I was coaching a team of 17 year olds who were one of the top teams in the region. This team has had a lot of success, but they’d just gone through a losing streak and we were trying to turn it around. As with any successful sports team, long-term success sometimes has the ability to implode on itself by a lack of focus. Players, and teams of players, often start to feel like all they have to do is ‘show up’ and they’ll win. It’s a difficult thing to keep them focused on playing with an edge. My real concern about this team was that they’d lost their ‘bite.’

One day after a lackluster practice, I turned to the group and said, “You guys are a bunch of prima donnas and you’ve got to play like you have something to prove every time you step on the pitch.” And, I walked off the field leaving them to chat amongst themselves.
Prima donna is defined as, “A very temperamental person with an inflated view of their own talent or importance.”
In speaking to one of the players later on about the conversation I found out that their understanding of this accusation was, “You guys are a bunch of pre-Madonnas and you’ve got to stop playing football like a bunch of aging female rockers…” Followed by, “And, why were you referring to Madonna anyway, you know that none of us listen to music from your era…right, let alone HER?”
Yeah…prima donna (diva) and Pre-Madonna (music before Madonna), are two very different things.
Channel is a word that’s a lot like this. When folks start working in technology companies, their understanding of the channel is:
The bed of a stream
A straight or a narrow sea
A band of frequencies used in radio and television
A passage (as a tube) through which something flows
Technology companies (and others in distribution) define channel as something very different. They’ve adapted our point #4 to something very useful to understand a real sales process.
A technology channel, or ‘the channel’ refers to a network of technology partners selling the products and services on behalf of any technology manufacturer or vendor. Wikipedia defines channel in this way: “A channel partner is a company that partners with a manufacturer or producer to market and sell the manufacturer’s products, services, or technologies.
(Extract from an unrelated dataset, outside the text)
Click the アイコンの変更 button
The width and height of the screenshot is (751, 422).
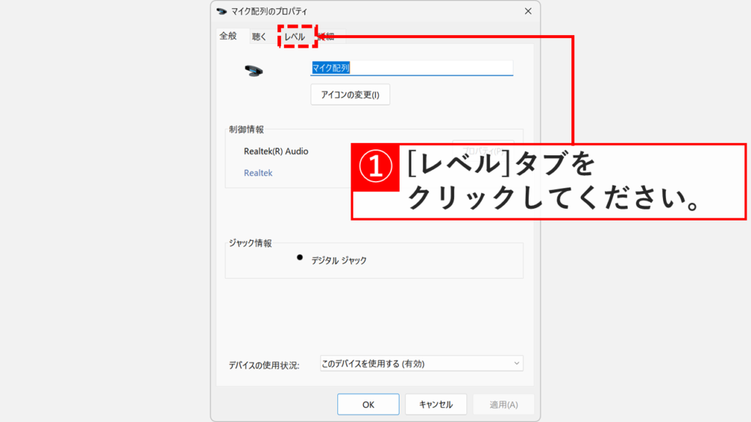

This is usually done through a co-branding relationship. Channel partners may be distributors, vendors, retailers, consultants, systems integrators (SI), technology deployment consultancies, and value-added resellers (VARs) and other such organizations.” And I would add that it’s soon to be expanded to SP’s or services providers (cloud, managed, technology, etc.)
The next time that someone tells you that you are a prima donna, make sure that you understand whether they are calling you a rock star or a diva (or both). The next time that someone mentions their ‘channel’ make sure you understand if they are talking about their favorite TV station, the local sea, or the way they plan to bring their new technology to ‘the masses.’ bChannels specializes in working in the technology channel, not the TV or the sea, and we are neither prima donnas or Pre-Madonna.